▶ _Saved data entries_:
•••

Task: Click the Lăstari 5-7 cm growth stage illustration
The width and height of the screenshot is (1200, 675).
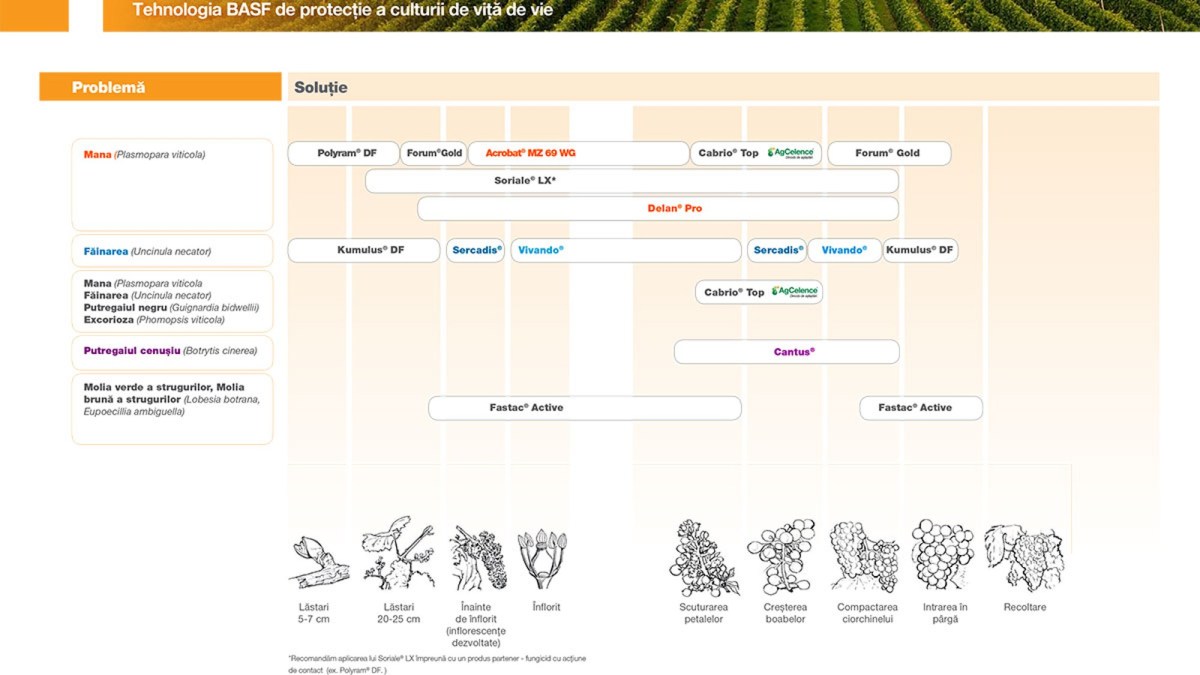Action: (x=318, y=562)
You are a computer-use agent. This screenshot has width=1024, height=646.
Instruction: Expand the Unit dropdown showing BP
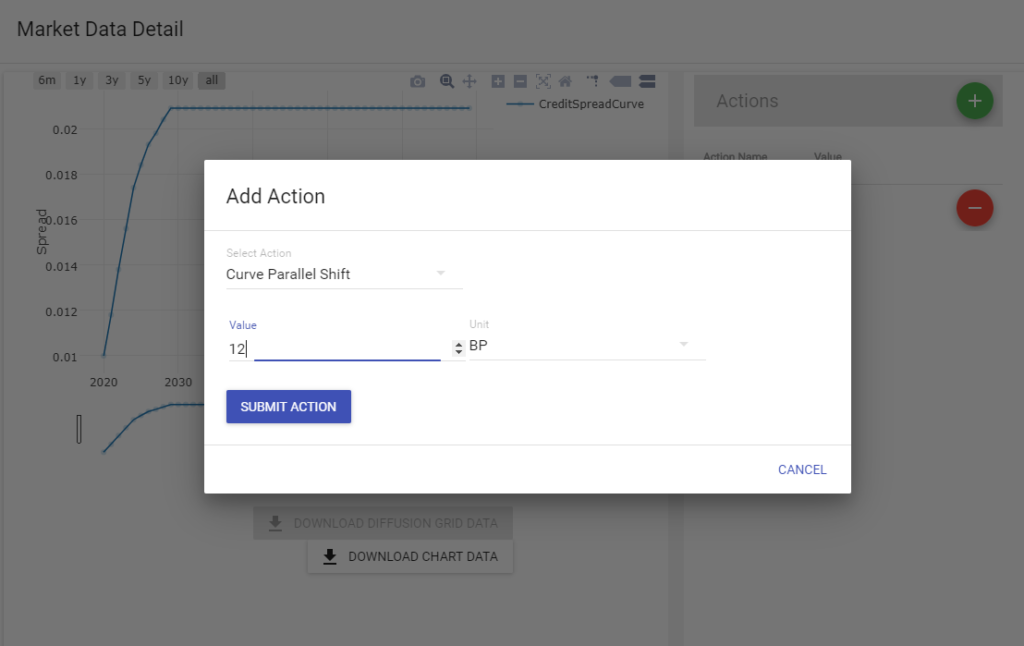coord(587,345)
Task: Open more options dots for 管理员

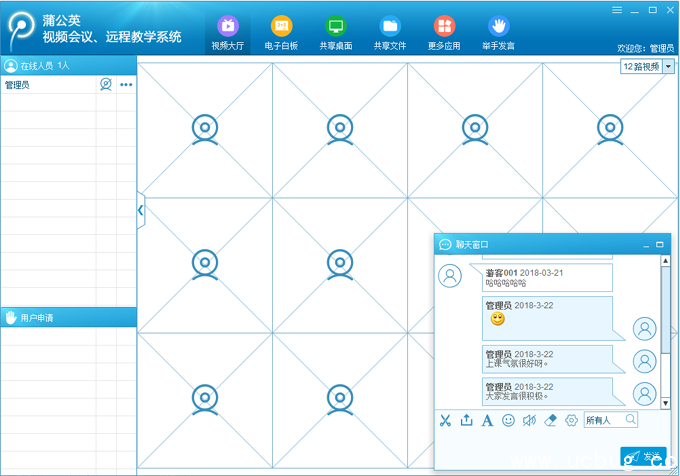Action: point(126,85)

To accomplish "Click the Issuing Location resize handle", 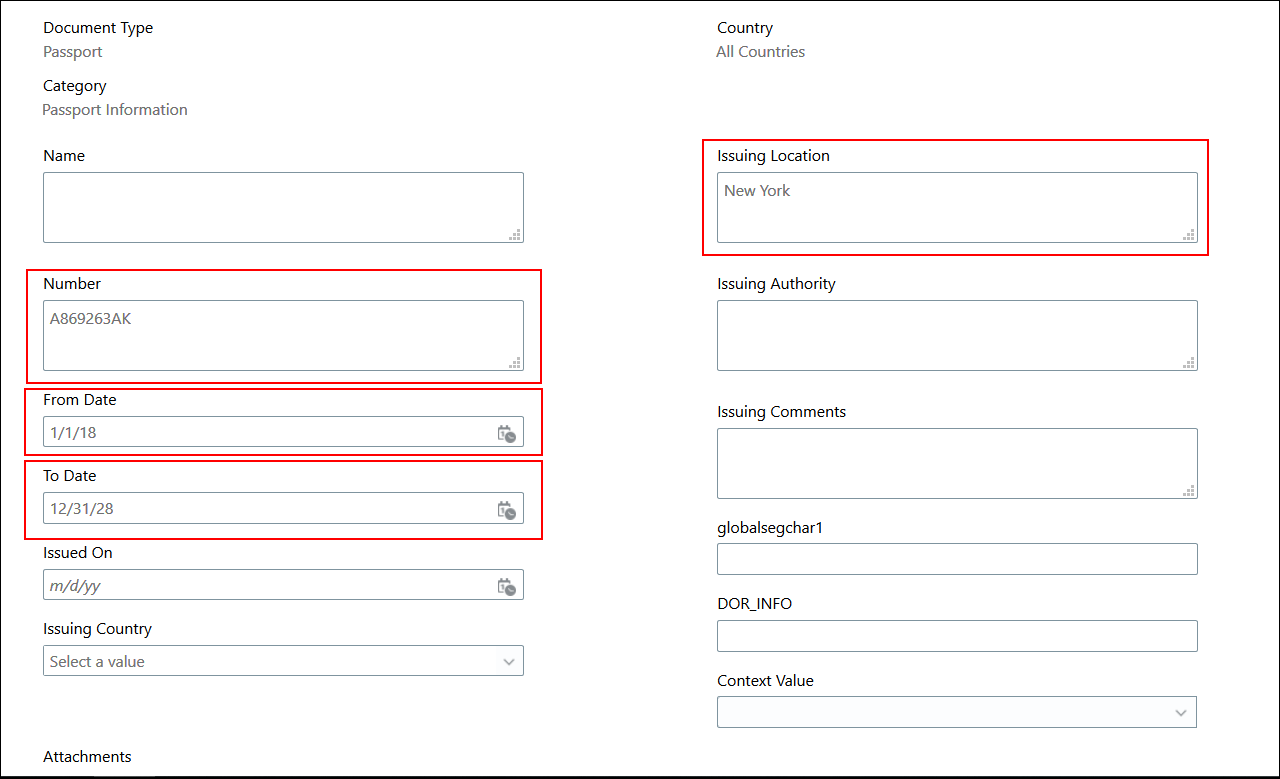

•••

▶ _Aim of the exercise_: Skip the images and set down the rest of the data unchanged.

▶ _Task answer_:
Task: Click the Lăstari 5-7 cm growth stage illustration
The width and height of the screenshot is (1200, 675).
Action: (x=318, y=562)
You are a computer-use agent. This screenshot has width=1024, height=646.
Instruction: Expand the Unit dropdown showing BP
coord(587,345)
Task: Open more options dots for 管理员

Action: point(126,85)

To accomplish "Click the Issuing Location resize handle", 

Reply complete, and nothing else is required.